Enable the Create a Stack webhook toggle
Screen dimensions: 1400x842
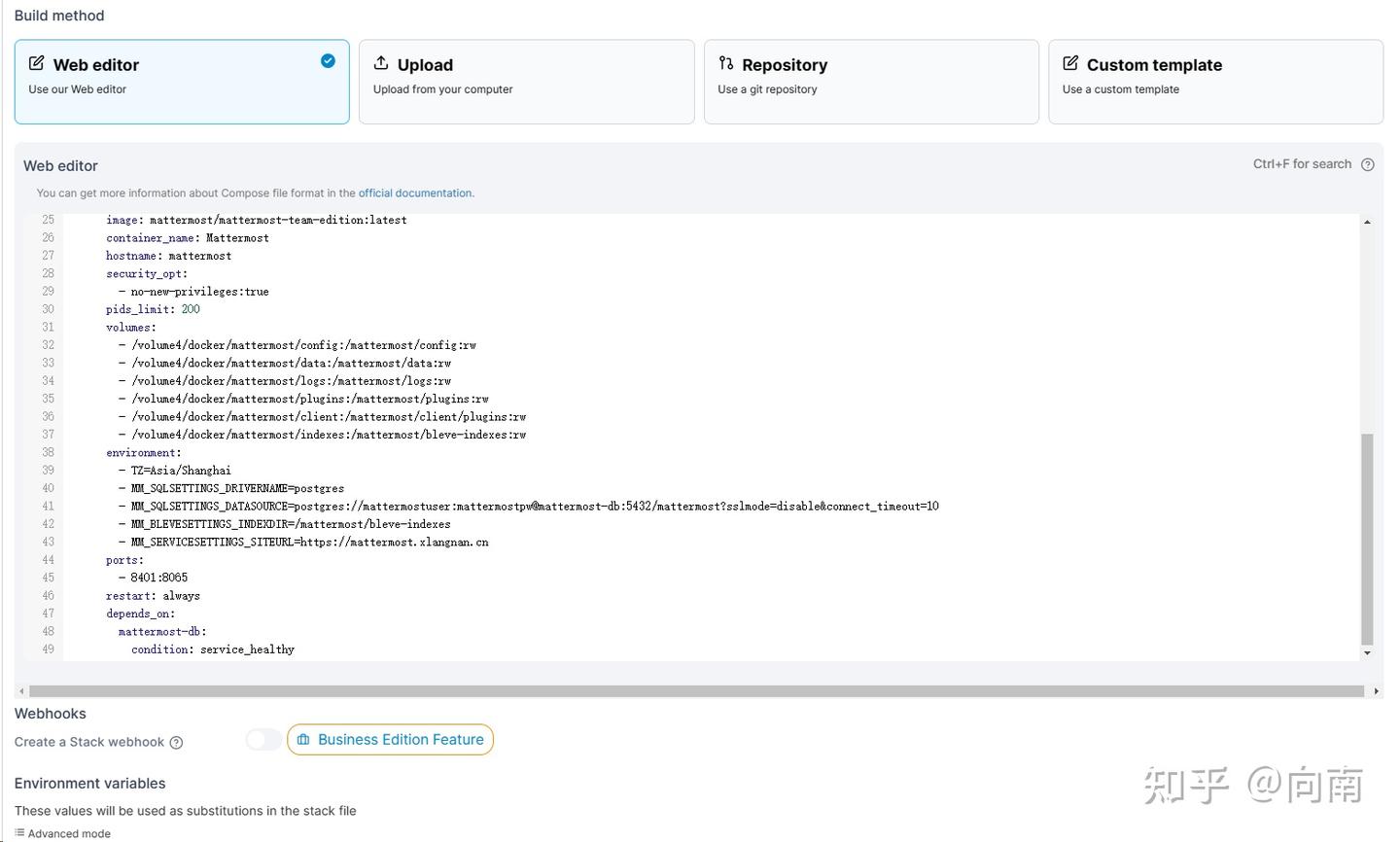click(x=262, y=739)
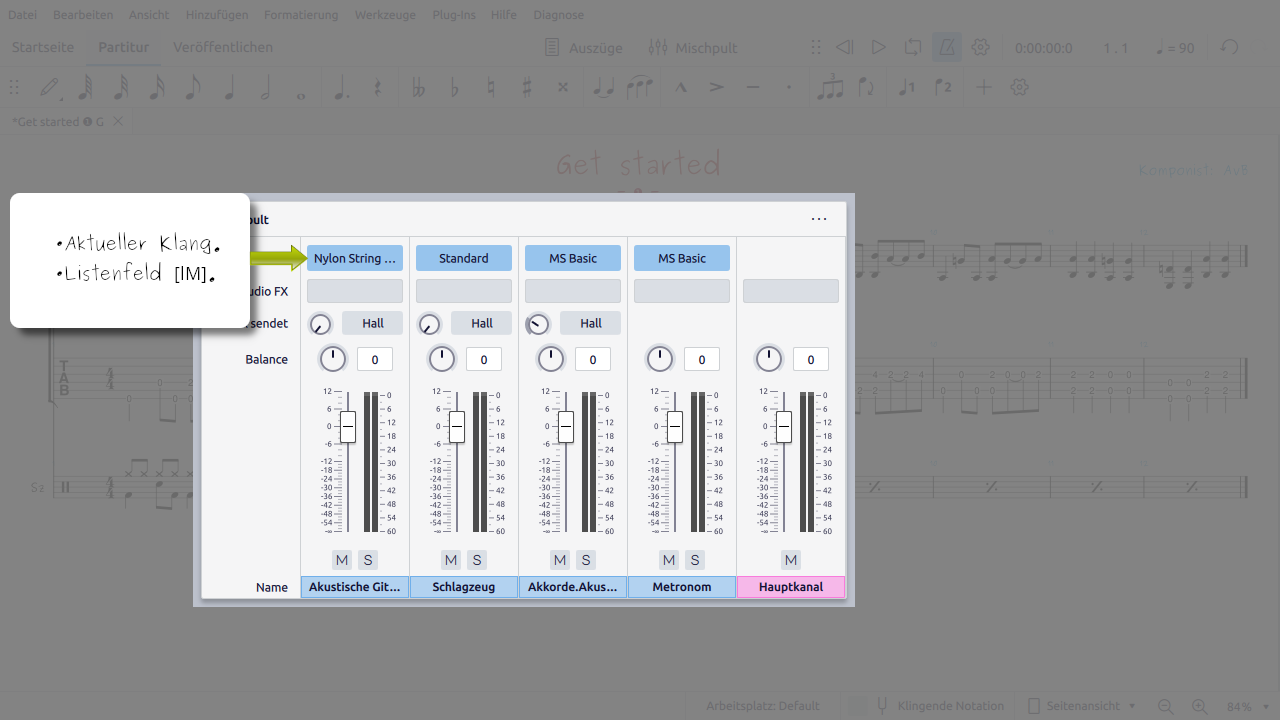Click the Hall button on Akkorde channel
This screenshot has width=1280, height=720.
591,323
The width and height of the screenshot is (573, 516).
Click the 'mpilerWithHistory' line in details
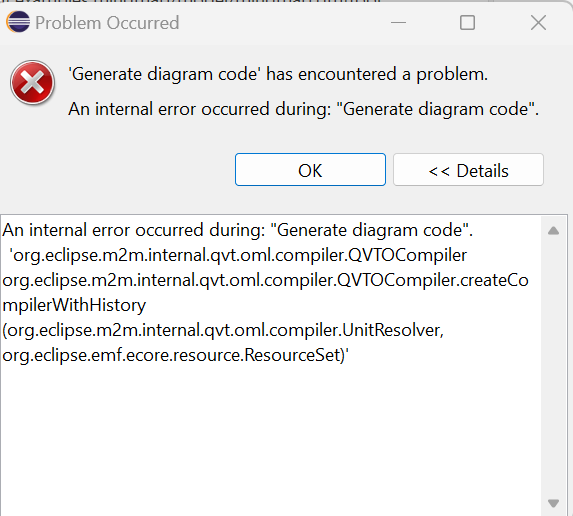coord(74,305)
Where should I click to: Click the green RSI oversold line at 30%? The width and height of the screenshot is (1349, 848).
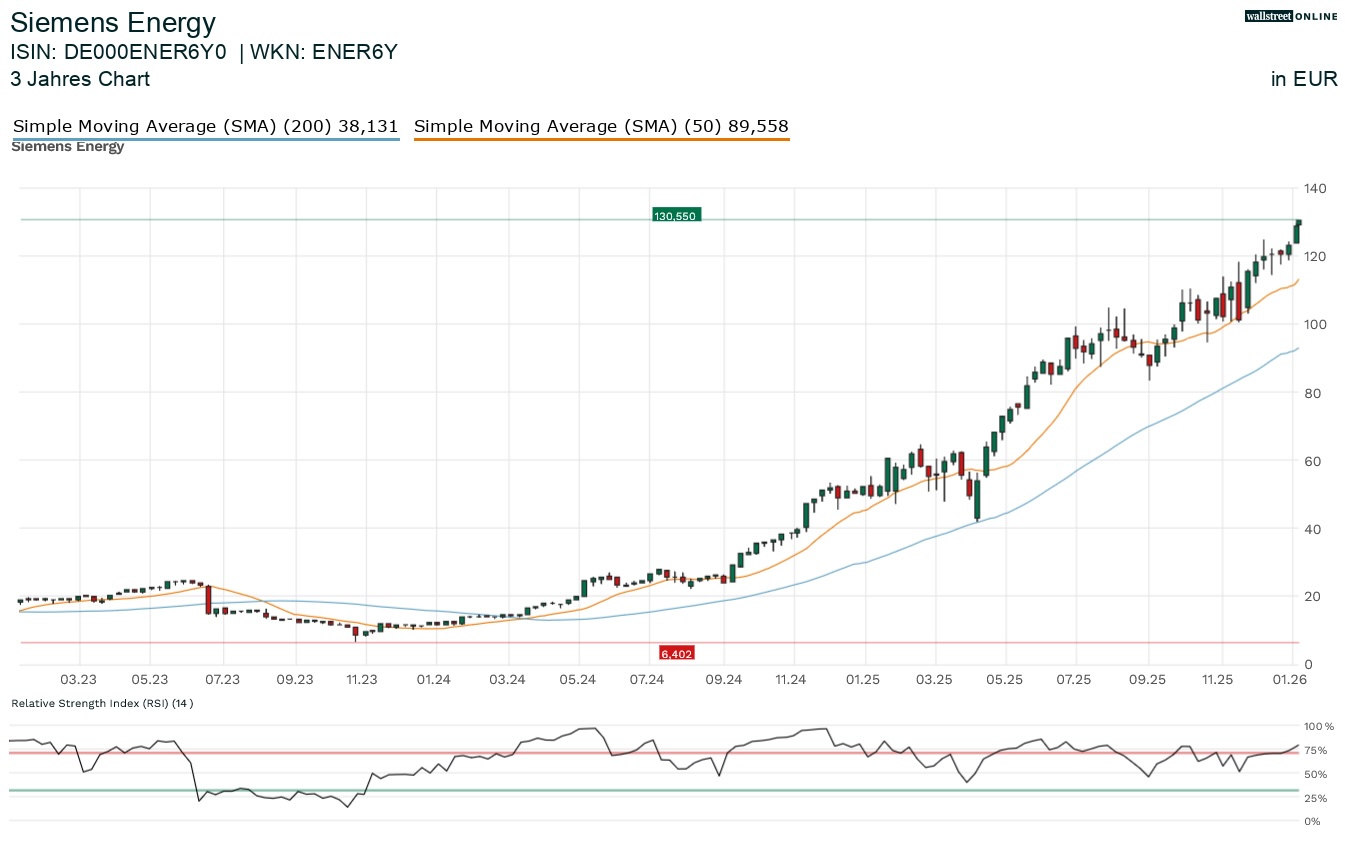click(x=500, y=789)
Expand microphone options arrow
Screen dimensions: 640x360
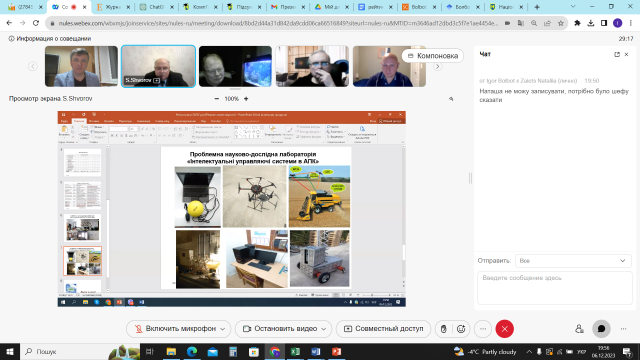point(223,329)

◆ ◆ ◆ ◆ ◆

> Work required: The lines from the one containing "Click the 'mpilerWithHistory' line in details" up to and including the last line of the material above are to be given again exactly; any pictures are dropped.

> Task result:
Click the 'mpilerWithHistory' line in details
coord(74,305)
Where should I click to: Click the green RSI oversold line at 30%? The width and height of the screenshot is (1349, 848).
click(x=500, y=789)
Expand microphone options arrow
Screen dimensions: 640x360
point(223,329)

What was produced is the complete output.